On 20/05/2023 at 08:43, first mate said:

Moreover, there are moves to now ban cycling from large sections of the Dutch city, as bicycles too are deemed a nuisance and safety issue. Is this what you envisage here?

Loving the suggestion that London could shortly get overwhelmed by cycle traffic and that banning bikes will be the only sensible solution. 🤣🤣🤣

Let's cross that bridge of wild success and overachievement when we come to it, eh?

13 hours ago, Dogkennelhillbilly said:

Loving the suggestion that London could shortly get overwhelmed by cycle traffic and that banning bikes will be the only sensible solution. 🤣🤣🤣

Let's cross that bridge of wild success and overachievement when we come to it, eh?

This was from a discussion way back in May, many, many pages back. It was to do with reports there were moves to ban bikes (including e-bikes) from the centre of Amsterdam, as they were making life too difficult/dangerous for pedestrians.

I don't know if Rockets' information on cycling going down also includes e-bike and scooter use?
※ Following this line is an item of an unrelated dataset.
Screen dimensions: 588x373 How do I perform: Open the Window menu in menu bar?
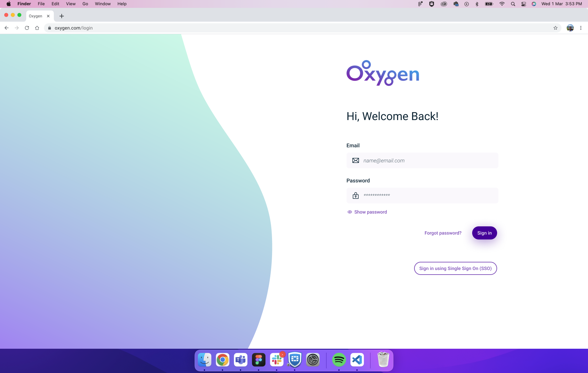click(103, 4)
I do think usage probably tends to go down as summer and the good weather ends, but happy to be corrected.

As an aside, Cllr McAsh indicated at the Scrutiny session that he supports e-bikes but is not so keen on scooters.

Edited by first mate

Does this scrutiny committee and the disgraceful behaviour of having policy imposed on residents without consultation have anything to do with LTNs being imposed, does using external consultants and them having more power over decisions than residents as outlined in the first 20-30 minutes of this meeting have anything to do with badly planned LTNs?

I would think yes. 

It does require another thread, but this whole debacle is a disgrace and echos the mismanagement of traffic and pollution control in ED.

I believe the Housing dept has a particularly bad rep and there is even mention of possible fraud/corruption by one resident representative. However, the MO does seem very familiar, in the broadest terms: flawed data, blocking resident scrutiny, mismanaging information or misleading, misuse of consultation process, misrepresentation of consultation process,  or no consultation process at all.
 

The impression is that the Cabinet Member and even the Leader had over the years been dismissive of resident concerns and objections, fobbing them off at every turn.